Abbasid Samarra, Archäologische Stätte in Samarra, Irak
Abbasid Samarra ist eine archäologische Stätte in der Stadt Samarra im Irak, die sich über mehr als 40 Kilometer entlang des Tigris erstreckt. Paläste mit Innenhöfen, mehrere Moscheen und Wohnviertel aus Lehmziegeln bilden das weitläufige Gelände dieser mittelalterlichen Hauptstadt.
Die Abbasiden-Kalifen verlegten ihren Regierungssitz im Jahr 836 hierher und errichteten innerhalb weniger Jahrzehnte eine vollständige Stadt. Nach 892 kehrten die Herrscher nach Bagdad zurück und ließen die Siedlung allmählich verfallen.
Der Name Samarra leitet sich vom arabischen Wort für "erfreut jeden Betrachter" ab und bezieht sich auf die Reaktion der Kalifen beim ersten Anblick der Region.

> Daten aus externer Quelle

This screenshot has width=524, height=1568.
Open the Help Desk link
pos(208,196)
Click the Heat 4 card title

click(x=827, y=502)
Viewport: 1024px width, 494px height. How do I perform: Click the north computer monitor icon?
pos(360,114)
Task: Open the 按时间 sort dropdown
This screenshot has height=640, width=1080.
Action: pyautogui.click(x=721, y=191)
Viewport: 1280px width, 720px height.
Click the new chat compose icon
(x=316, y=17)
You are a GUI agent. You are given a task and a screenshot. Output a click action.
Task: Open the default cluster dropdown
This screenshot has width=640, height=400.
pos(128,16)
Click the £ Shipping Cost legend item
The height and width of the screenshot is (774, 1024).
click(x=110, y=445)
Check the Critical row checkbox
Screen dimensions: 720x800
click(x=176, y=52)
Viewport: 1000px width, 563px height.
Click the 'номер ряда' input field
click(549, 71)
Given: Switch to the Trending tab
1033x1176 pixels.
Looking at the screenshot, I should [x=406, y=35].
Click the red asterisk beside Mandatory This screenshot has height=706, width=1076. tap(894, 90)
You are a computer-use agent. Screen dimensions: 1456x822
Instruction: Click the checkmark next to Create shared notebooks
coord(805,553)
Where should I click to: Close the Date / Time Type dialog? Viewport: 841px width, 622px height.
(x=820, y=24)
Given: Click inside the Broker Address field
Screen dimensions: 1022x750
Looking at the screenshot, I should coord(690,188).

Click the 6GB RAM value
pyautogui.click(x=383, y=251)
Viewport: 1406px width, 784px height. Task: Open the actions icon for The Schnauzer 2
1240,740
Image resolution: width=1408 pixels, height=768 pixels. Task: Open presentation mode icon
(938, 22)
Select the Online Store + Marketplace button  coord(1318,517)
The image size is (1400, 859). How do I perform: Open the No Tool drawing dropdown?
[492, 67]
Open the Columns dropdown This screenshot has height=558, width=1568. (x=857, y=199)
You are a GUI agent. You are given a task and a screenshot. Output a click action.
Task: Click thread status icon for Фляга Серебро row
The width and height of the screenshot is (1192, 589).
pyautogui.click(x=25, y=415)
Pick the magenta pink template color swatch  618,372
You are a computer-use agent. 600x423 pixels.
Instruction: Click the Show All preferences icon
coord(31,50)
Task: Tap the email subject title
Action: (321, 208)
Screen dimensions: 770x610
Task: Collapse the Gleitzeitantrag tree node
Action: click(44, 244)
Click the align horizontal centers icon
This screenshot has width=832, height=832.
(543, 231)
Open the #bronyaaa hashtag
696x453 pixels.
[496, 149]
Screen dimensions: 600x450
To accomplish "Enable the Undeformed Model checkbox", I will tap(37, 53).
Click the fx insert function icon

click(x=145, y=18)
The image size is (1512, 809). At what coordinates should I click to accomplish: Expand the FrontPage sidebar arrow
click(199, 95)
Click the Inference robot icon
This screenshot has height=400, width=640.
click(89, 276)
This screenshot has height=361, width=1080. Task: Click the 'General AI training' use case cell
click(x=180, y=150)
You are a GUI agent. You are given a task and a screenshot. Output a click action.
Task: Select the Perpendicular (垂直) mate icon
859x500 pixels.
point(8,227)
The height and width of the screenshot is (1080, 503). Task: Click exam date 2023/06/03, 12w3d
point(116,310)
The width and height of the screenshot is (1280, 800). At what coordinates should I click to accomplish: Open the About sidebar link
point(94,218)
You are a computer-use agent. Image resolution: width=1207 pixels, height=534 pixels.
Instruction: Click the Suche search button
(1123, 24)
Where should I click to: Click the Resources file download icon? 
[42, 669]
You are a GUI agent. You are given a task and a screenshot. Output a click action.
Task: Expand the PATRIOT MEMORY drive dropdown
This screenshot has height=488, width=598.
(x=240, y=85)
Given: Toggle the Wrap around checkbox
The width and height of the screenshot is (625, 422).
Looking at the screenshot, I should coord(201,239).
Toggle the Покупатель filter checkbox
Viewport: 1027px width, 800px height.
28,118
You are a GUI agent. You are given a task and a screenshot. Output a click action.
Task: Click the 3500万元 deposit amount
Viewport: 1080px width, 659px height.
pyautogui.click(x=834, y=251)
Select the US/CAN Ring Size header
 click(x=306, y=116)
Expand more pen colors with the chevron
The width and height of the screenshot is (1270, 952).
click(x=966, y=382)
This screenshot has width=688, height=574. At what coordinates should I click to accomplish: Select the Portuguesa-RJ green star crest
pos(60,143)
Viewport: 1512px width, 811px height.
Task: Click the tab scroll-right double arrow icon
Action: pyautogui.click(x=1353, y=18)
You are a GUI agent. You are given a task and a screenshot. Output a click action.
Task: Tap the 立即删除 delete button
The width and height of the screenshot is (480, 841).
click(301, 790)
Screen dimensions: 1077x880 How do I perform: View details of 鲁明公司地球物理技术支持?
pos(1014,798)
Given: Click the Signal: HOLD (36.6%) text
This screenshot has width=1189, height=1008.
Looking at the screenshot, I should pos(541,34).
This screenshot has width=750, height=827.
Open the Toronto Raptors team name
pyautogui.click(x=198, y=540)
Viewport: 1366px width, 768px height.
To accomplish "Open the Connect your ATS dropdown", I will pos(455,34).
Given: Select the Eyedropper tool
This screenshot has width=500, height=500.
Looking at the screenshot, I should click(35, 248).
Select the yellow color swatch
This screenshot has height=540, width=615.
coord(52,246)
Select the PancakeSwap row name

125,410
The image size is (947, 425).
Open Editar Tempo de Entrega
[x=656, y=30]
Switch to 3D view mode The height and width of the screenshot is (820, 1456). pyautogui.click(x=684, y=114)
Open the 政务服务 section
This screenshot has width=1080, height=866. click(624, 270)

Die Bewohner der heutigen Stadt leben zwischen den archäologischen Überresten und nutzen manche antiken Strukturen als Teil ihrer alltäglichen Umgebung.
Das Gelände liegt in einem trockenen Klima und bietet wenig Schatten, daher empfiehlt sich ein Besuch in den kühleren Morgenstunden. Manche Bereiche sind durch lockeren Sand und unebene Oberflächen schwer zu begehen.
Luftaufnahmen zeigen das vollständige Straßennetz der Stadt mit Wohnhäusern und öffentlichen Gebäuden, das unter der Erdoberfläche weitgehend erhalten geblieben ist. Nur ein Fünftel der Anlage wurde bisher freigelegt, der Rest wartet noch auf weitere Forschung.